Early in 1978 Jackie joined Doubleday and was assigned a windowless cubicle, the sort of office that most assistants had. Immediately Nelson Doubleday came to call on her and in a friendly way proposed that the company should find some artwork for her cubicle walls. “I don’t need any artwork,” Jackie answered. “I like my office as it is.” Jackie’s main work was not with the grandson of the company founder but with a series of skilled younger editors who made it their job to show her what they were doing, to teach her what they knew, and to provide major assistance with the practicalities of book publishing. Among them was a cadre of younger women, such as Lindy Hess, Lisa Drew, and Shaye Areheart, who provided a loyal and protective phalanx around Jackie. Of course, following the Viking debacle, Doubleday was anxious to assure Jackie the utmost privacy. It was an unspoken rule that no one should speak about her, and the company undertook not to publish anything remotely connected to Jackie’s life or to the Kennedy family. Jackie also had an expert way of her own to line up protection. She had a way of seeming to confide in some of her coworkers that made them anxious and willing to protect her. Scott Moyers remembered, “She immediately brought you into a sense of complicity with her. She managed, without being overt about it, to make you feel protective of her privacy, make you shield the outside world.” The young Texan novelist Elizabeth Crook also thought that
Jackie had silently reposed a large trust in her. Jackie trusted her, for example, not to ask her anything remotely connected to her fame or private life: “I felt that in a small, implicit way I had been enlisted as another guardian of Camelot.”

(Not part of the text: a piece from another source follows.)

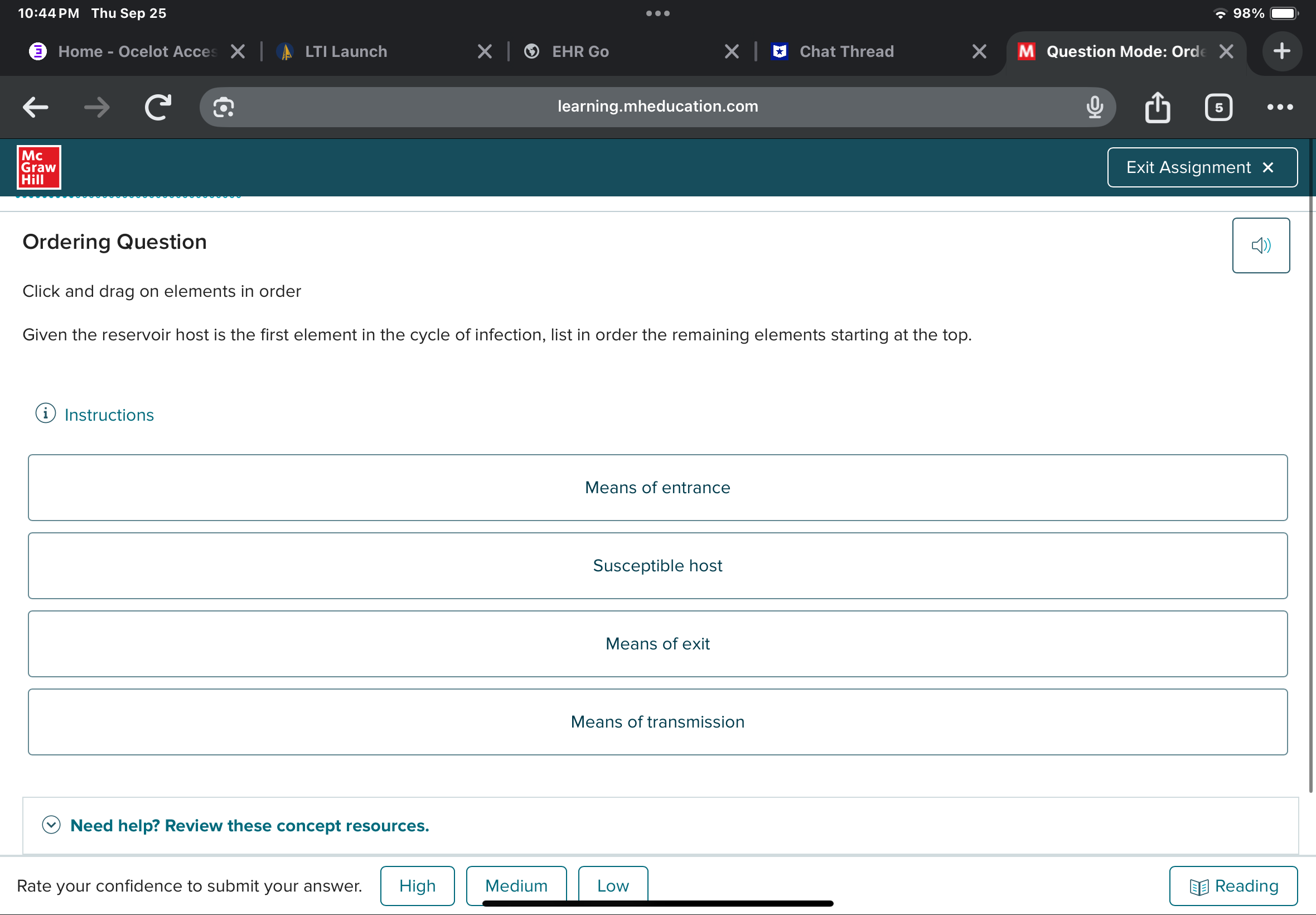1316x915 pixels.
Task: Switch to the Chat Thread tab
Action: pos(845,51)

Jackie had a slow start at Doubleday. Although her combined list at Viking and Doubleday would later grow to include nearly a hundred books, those books are concentrated in the period after the mid-1980s. In the ten years up to and including 1985, she was connected with the publication of about twenty-five or twenty-six books. She was not solely responsible for all of them. On some projects she helped to acquire the book, while colleagues did the technical work of bringing it to press. Or she merely assisted other editors with projects they had acquired. In the ten years after 1986 she was connected with almost seventy books, and with the majority of these she took some significant share in the work herself.
Sandy Richardson, a Doubleday editor in chief during Jackie’s time there, saw her as not accomplishing very much early on but confirmed that she began to do a lot better later in her career. He characterized her job objective as bringing in books by other celebrities, and he noted that she continued to take on visual projects that seemed like a continuation of her time at Viking. Herman Gollob, another editor in chief, thought Jackie lacked business smarts. Her books had small print runs and seldom had a major impact on the culture. He conceded that she was of public relations value to the firm and that she was a magnet of some note for authors who wrote books of which the company was proud. Not understanding the business side of publishing, though, was “a major flaw in an editor,” said Gollob.